Selon Harmonie Mutuelle, 54% des sondés considèrent que leur entreprise n’est pas attentive à leur santé. Frédéric Malfilatre précise que « 13% des salariés en Occitanie sont des aidants, 9% se disent atteints de maladies chroniques pouvant affecter leur vie au travail, et 7% se disent en situation de handicap, et dans ces trois situations, 68% considèrent que l’entreprise ne les aide pas à faire face… ».

« Je pense que c’est surtout parce que l’entreprise ne se pose pas la question de la santé de ses collaborateurs, analyse Audrey Mula. En France, on traite souvent cette question par le curatif alors que ça devrait l’être en préventif. C’est un enjeu où l’entreprise peut avoir un rôle majeur et on n’est pas formé à le faire. On nous l’a plus imposé que fait accepter. »

A l’ARACT, Philippe Contassot fait observer que « si toutes les entreprises ont des obligations en la matière, toutes n’ont pas les moyens d’avoir une politique articulée sur le sujet, notamment les TPE et PME ».

Audrey Mula projette de « faire redescendre cette étude et faire remonter du terrain comment les dirigeants traitent ces sujets pour partager les bonnes pratiques ».

Les principaux critères des postulants en Occitanie

Selon l’institut Montaigne (« Les Français au travail, dépasser les idées reçues », février 2023), avoir des perspectives de carrière, être reconnu dans son travail, avoir de bonnes relations avec le manager et avoir la possibilité de télétravailler sont des facteurs décisifs qui expliquent qu’une personne est satisfaite au travail.
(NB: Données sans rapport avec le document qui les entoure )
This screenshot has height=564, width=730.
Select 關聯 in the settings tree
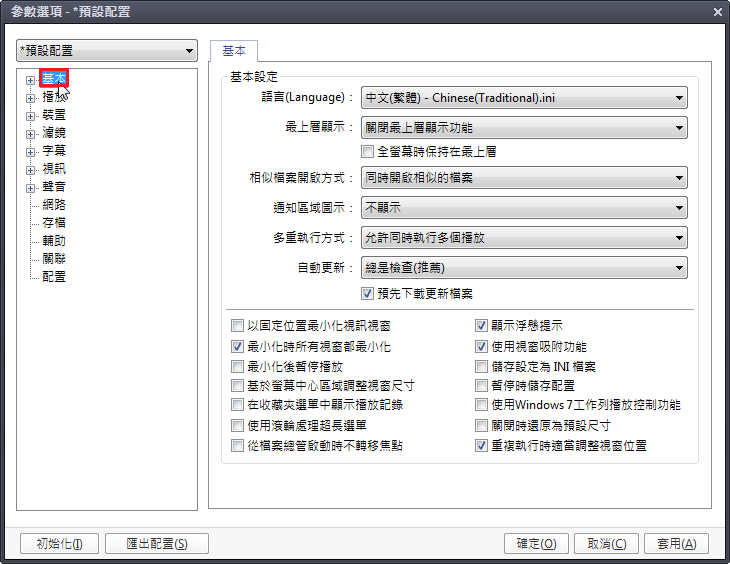(54, 259)
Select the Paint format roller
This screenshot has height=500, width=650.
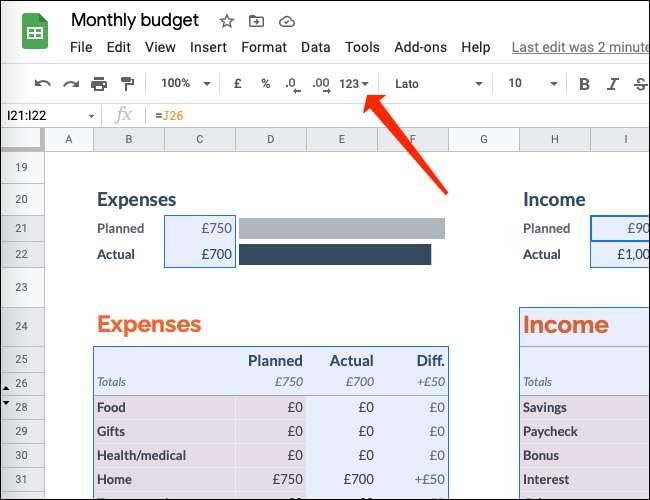pyautogui.click(x=127, y=84)
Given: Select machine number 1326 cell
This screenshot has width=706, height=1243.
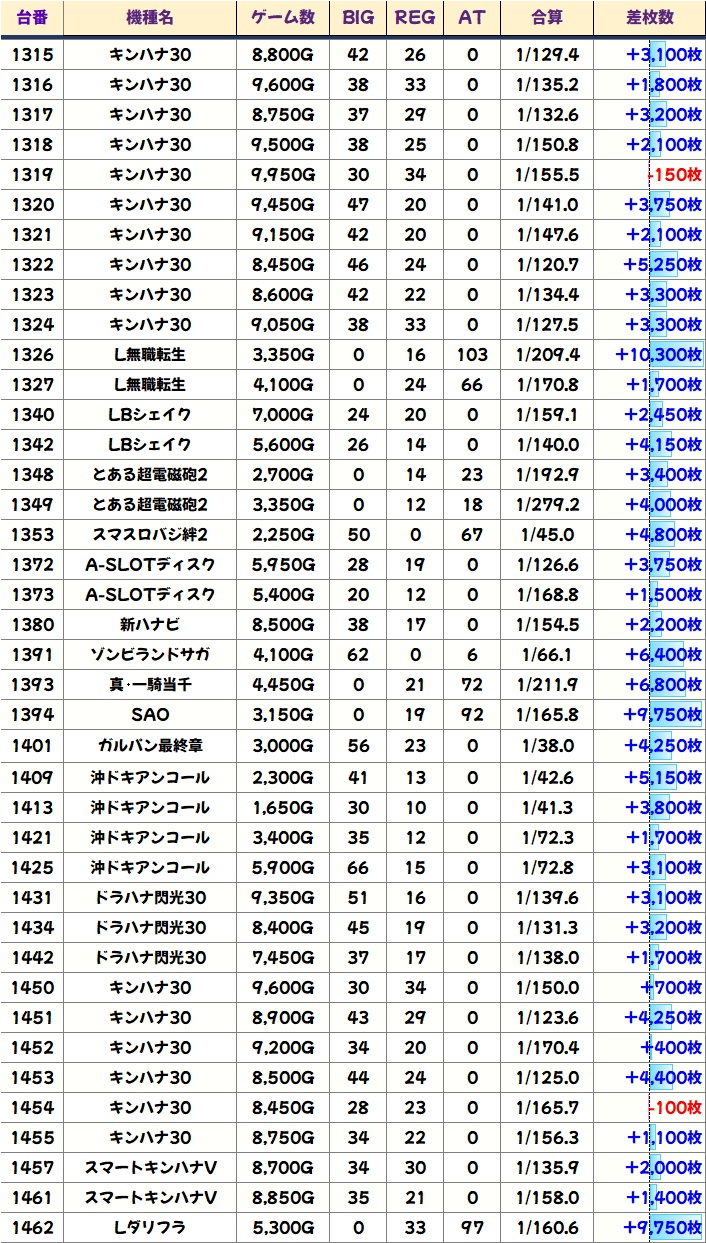Looking at the screenshot, I should (32, 355).
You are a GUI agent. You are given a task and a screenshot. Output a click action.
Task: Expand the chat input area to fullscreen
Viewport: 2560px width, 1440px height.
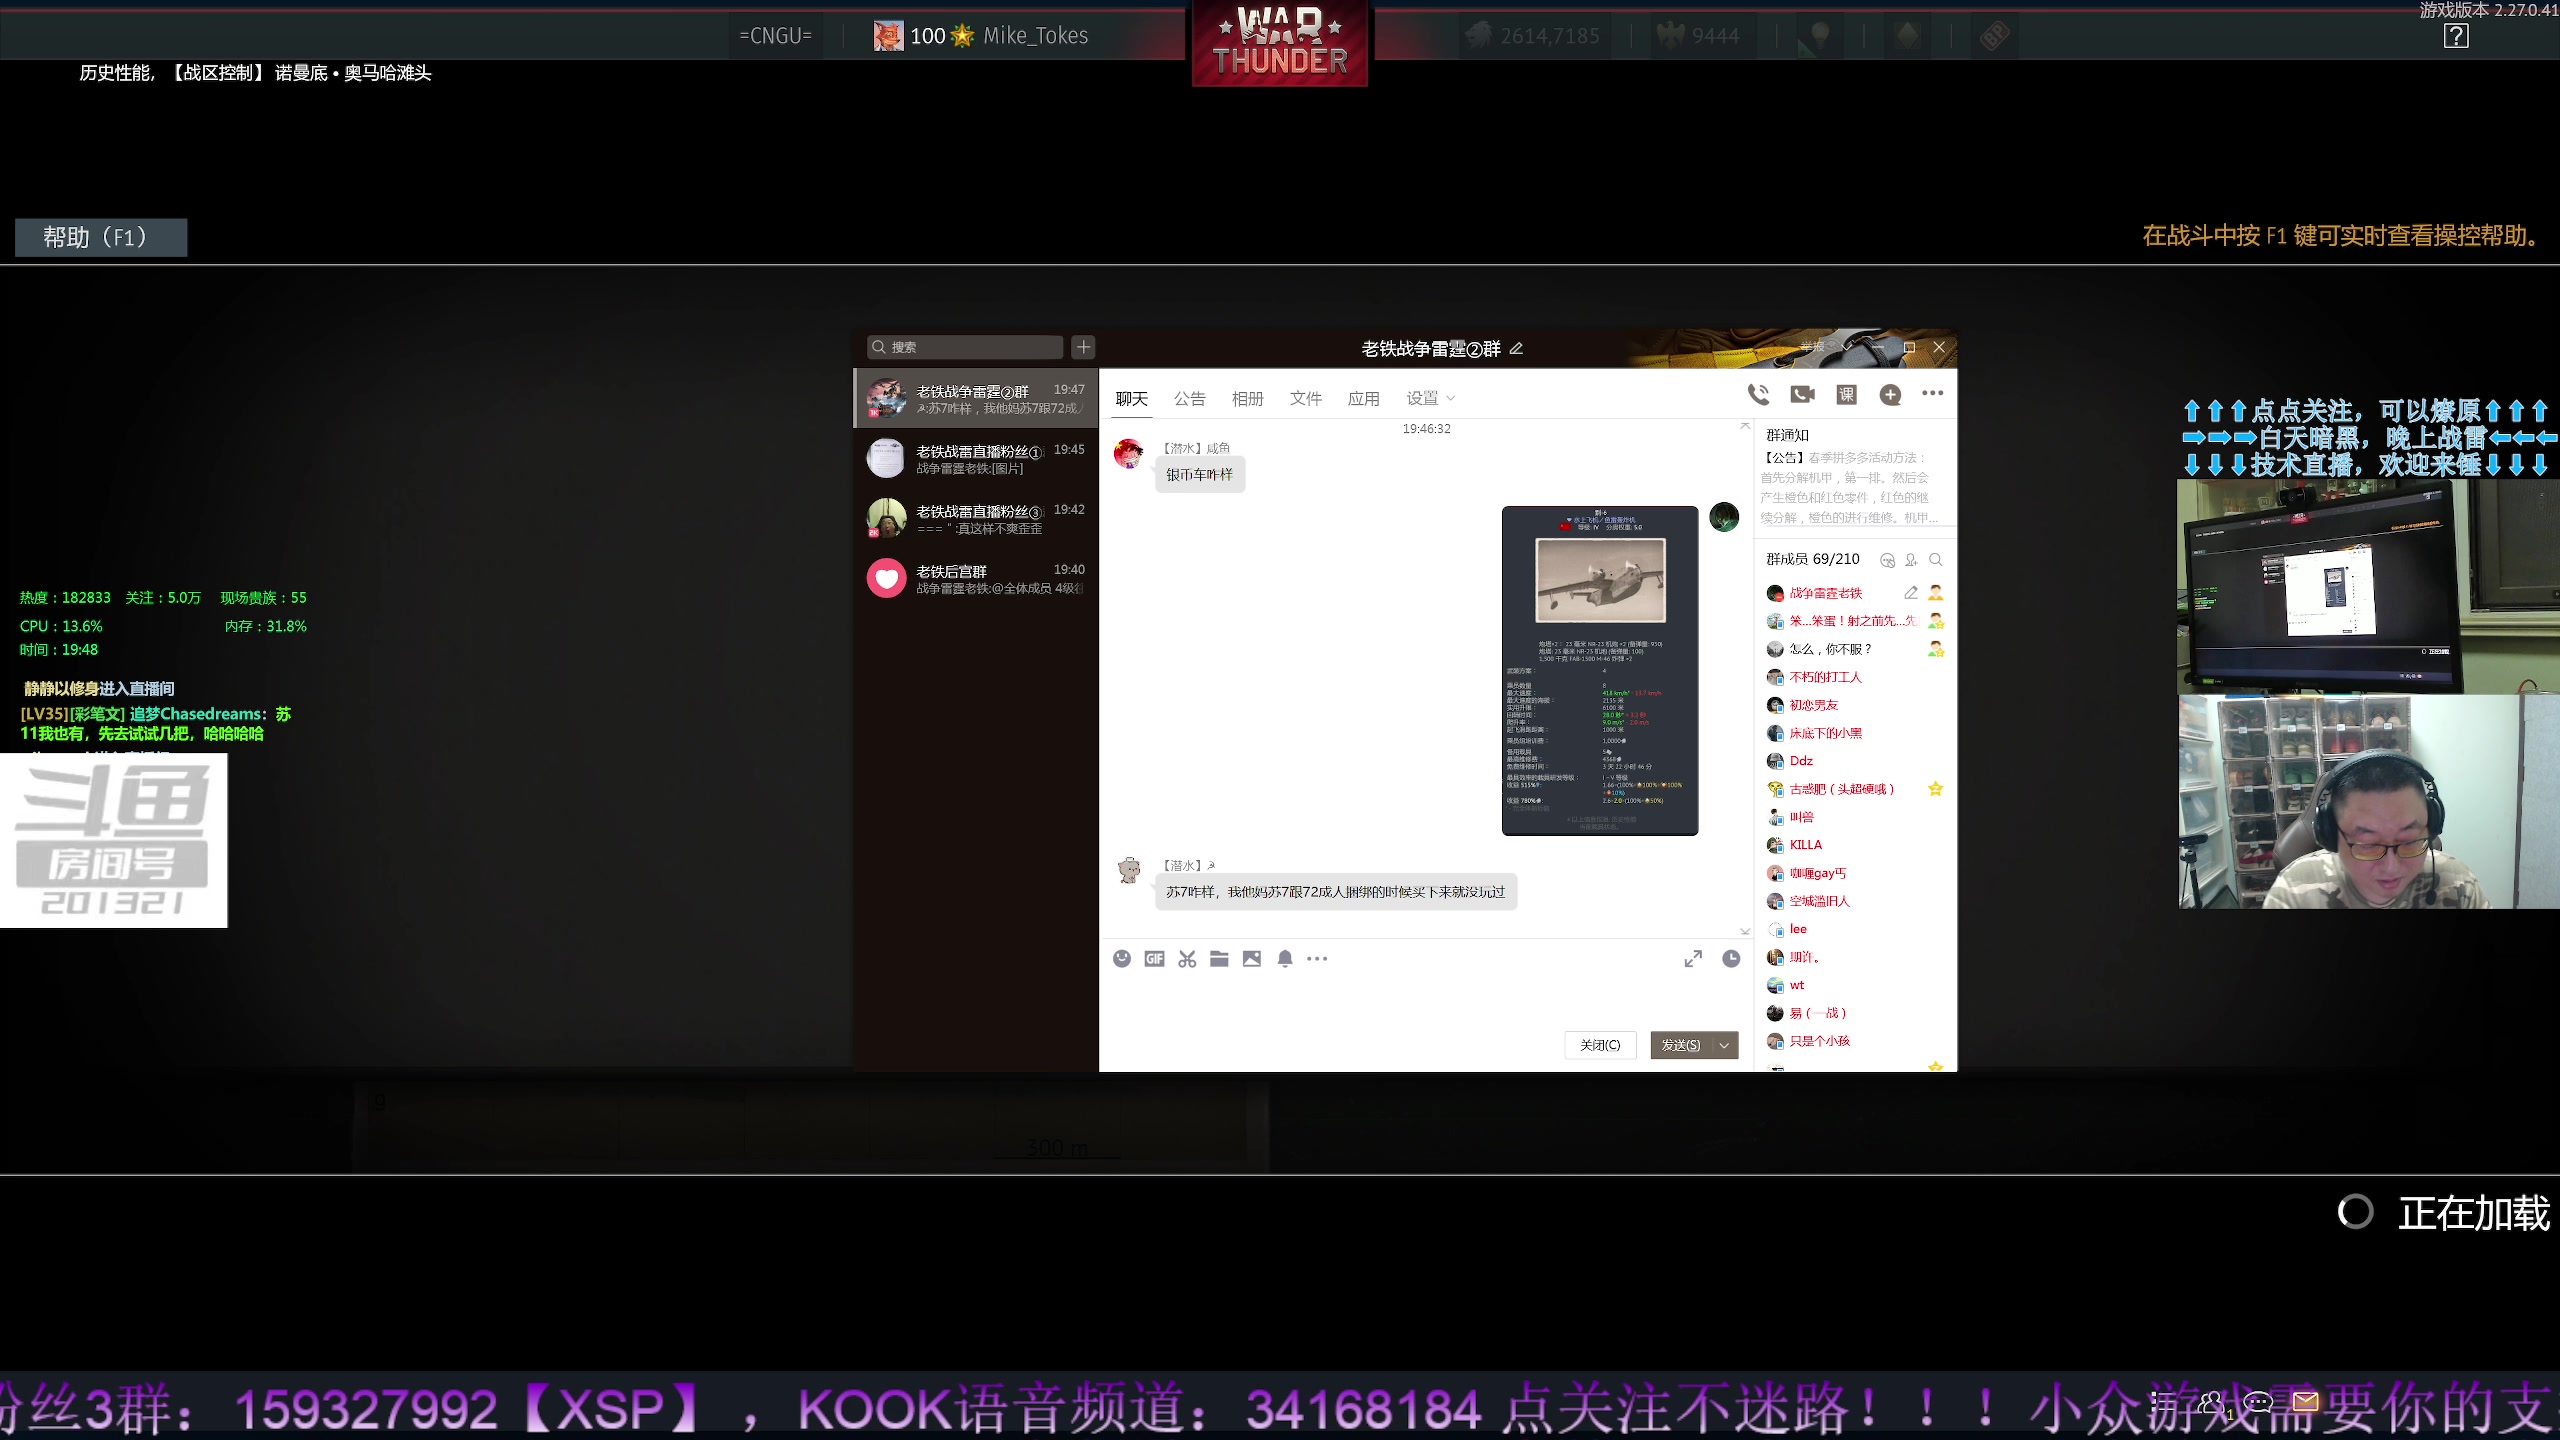point(1693,958)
Selon l’étude d’Harmonie Mutuelle, les principaux critères des postulants en Occitanie à une offre d’emploi sont :

  • 50 % l’ambiance de travail, le côté humain de l’entreprise 

  • 48 % la rémunération 

  • 36 % l’autonomie dans l’emploi 

  • 33 % la souplesse des horaires 

  • 26 % la proximité du domicile 

  • 26 % la reconnaissance humaine 

  • 25 % la perspective d’évolution 

  • 20 % les congés, RTT 

  • 19 % le niveau de protection sociale.